Work item:
Go over the data and keep only the lines that include "Corner".

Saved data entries
*** Block opens ***
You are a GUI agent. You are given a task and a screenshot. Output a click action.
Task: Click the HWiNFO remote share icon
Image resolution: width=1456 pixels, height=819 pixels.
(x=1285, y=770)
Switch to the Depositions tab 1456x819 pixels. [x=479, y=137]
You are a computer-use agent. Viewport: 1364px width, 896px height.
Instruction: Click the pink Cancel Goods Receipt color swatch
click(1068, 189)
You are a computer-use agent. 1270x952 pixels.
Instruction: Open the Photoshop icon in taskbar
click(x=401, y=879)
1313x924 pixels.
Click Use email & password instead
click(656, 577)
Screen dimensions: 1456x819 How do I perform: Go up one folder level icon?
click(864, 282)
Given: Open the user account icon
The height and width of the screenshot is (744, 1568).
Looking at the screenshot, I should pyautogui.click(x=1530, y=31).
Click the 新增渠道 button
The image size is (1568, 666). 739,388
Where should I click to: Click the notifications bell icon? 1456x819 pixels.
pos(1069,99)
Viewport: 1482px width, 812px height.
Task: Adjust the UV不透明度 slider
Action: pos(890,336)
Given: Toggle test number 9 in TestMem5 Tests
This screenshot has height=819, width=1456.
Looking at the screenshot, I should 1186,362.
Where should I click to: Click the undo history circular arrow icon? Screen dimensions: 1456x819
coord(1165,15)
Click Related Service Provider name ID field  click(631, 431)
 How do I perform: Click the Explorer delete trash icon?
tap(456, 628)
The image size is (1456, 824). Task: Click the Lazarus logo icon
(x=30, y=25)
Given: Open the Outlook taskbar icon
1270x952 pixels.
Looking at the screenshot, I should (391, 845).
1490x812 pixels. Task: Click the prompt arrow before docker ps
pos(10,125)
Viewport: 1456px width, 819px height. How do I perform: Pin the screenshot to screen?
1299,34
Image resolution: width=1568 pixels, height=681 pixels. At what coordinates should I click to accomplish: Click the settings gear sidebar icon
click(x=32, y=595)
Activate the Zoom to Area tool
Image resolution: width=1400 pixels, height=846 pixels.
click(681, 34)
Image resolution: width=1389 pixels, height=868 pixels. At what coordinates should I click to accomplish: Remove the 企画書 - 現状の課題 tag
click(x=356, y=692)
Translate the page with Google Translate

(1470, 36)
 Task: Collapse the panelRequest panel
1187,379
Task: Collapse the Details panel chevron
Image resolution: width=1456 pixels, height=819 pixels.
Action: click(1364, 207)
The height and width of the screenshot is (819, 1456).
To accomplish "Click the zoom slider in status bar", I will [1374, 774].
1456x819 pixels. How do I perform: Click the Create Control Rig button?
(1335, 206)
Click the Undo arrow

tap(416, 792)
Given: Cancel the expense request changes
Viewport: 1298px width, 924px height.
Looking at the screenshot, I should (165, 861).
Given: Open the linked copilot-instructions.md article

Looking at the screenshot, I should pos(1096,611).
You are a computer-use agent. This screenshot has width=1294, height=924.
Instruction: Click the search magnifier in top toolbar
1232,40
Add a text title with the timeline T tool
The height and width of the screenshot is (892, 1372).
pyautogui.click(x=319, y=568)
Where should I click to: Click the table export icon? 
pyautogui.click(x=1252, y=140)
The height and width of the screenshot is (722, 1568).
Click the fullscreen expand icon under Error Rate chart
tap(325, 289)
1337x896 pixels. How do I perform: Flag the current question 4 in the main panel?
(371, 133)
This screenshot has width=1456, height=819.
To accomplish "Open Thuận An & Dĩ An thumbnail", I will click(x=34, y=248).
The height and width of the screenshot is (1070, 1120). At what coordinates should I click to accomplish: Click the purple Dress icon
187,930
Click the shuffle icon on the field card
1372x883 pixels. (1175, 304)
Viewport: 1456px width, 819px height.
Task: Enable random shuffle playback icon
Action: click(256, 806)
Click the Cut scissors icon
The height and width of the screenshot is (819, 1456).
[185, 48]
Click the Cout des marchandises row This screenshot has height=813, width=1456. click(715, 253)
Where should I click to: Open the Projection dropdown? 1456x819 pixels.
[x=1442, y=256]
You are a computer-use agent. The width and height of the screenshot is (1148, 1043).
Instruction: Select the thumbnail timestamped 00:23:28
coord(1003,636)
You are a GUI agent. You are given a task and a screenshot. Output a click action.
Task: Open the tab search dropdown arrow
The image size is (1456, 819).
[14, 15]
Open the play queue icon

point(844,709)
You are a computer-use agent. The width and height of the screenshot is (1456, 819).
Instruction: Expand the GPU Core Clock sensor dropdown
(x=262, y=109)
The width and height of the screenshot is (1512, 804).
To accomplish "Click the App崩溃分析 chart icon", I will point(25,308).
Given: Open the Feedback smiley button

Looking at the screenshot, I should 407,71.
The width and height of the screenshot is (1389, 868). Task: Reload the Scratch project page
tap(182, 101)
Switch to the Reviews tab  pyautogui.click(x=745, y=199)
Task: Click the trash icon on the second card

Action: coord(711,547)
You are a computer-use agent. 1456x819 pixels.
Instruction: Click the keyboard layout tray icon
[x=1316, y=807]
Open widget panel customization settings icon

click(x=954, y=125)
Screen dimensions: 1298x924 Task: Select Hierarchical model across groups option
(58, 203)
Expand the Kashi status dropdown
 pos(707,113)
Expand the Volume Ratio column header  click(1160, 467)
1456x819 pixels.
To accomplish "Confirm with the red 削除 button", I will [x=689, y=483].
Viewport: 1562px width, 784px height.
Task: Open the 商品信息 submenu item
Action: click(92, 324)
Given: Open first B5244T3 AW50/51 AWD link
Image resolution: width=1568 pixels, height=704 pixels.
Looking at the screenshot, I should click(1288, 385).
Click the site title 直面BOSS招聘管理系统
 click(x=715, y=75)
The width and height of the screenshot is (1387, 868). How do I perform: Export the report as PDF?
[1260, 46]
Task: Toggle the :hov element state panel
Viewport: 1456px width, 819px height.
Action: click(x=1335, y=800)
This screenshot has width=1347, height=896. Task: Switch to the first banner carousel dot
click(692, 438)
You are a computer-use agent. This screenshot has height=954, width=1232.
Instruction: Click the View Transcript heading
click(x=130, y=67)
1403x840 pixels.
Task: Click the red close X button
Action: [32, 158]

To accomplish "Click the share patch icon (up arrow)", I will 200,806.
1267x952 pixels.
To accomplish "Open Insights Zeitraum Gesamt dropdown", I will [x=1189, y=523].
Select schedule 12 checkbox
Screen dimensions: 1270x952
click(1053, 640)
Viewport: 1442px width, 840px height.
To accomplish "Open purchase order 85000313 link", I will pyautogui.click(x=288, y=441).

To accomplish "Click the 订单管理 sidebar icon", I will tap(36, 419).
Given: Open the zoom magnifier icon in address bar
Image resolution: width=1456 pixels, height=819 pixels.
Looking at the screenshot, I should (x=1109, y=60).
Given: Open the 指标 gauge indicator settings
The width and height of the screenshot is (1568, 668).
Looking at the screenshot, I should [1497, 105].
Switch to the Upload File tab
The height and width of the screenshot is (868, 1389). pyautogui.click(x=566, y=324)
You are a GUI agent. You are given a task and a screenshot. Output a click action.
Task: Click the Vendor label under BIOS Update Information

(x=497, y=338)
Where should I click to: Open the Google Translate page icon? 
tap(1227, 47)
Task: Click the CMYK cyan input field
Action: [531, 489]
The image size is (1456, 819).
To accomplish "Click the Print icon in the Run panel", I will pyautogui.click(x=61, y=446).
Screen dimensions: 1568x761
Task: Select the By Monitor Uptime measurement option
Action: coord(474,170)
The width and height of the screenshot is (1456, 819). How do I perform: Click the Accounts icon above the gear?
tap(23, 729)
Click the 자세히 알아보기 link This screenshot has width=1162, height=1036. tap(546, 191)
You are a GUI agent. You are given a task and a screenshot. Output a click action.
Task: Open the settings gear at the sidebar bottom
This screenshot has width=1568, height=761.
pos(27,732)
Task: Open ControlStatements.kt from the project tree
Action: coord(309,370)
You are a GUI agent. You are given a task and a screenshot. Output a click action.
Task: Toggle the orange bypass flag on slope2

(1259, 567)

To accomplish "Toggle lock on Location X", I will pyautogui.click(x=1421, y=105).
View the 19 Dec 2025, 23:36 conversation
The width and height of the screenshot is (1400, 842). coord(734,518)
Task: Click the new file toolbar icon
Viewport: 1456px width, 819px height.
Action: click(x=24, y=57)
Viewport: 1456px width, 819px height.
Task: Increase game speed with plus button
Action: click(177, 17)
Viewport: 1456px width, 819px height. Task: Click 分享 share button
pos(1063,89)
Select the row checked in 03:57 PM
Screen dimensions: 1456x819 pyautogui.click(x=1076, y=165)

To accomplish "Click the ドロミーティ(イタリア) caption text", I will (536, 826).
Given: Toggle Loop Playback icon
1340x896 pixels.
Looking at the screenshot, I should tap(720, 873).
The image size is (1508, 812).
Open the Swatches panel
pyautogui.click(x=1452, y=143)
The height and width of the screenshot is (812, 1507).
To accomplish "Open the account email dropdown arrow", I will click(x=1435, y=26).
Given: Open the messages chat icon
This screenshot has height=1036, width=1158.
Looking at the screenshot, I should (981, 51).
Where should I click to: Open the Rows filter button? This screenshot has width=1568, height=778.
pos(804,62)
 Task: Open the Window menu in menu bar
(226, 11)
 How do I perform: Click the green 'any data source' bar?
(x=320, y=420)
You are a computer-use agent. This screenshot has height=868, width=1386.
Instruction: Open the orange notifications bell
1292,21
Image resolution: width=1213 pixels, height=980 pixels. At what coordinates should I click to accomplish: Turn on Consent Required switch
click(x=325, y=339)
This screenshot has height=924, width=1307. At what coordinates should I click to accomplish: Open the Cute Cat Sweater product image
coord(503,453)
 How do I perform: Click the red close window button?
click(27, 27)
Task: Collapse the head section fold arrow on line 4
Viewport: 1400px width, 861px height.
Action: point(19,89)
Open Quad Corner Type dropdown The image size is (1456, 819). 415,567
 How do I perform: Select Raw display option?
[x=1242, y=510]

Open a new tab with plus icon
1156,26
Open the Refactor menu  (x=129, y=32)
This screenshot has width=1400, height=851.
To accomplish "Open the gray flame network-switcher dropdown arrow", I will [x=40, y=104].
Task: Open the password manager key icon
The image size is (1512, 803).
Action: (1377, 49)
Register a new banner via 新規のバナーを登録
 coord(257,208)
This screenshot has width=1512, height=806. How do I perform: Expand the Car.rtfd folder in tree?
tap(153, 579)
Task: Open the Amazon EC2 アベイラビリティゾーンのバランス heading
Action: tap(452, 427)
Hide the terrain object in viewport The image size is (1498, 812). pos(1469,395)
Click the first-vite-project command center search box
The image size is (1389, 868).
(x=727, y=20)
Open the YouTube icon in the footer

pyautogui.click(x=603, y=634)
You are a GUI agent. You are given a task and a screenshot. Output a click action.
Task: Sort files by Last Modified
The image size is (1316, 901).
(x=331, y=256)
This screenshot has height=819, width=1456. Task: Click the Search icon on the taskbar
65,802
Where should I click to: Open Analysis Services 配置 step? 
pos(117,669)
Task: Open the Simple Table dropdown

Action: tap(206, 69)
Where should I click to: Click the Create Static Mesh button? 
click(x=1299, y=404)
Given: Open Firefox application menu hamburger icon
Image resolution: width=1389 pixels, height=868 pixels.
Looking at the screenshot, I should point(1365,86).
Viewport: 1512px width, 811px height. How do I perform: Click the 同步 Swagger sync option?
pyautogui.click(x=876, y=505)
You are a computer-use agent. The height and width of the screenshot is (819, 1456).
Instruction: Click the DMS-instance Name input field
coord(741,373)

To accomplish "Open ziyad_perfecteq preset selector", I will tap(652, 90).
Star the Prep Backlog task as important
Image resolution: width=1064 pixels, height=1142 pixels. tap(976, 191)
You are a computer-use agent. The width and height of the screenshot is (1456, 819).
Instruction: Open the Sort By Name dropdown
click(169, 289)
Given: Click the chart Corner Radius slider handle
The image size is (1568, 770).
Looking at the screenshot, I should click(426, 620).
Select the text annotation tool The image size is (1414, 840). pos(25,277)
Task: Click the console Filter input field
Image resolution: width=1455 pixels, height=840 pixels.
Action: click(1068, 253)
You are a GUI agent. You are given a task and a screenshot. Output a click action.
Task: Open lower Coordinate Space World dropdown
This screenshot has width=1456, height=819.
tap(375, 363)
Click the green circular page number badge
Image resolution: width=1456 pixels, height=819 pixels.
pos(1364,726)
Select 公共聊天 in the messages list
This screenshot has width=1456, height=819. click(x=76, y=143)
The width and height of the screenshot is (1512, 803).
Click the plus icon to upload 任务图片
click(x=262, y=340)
*** Block closes ***
Final answer:
Open Quad Corner Type dropdown The image size is (1456, 819). 415,567
Given: Click the chart Corner Radius slider handle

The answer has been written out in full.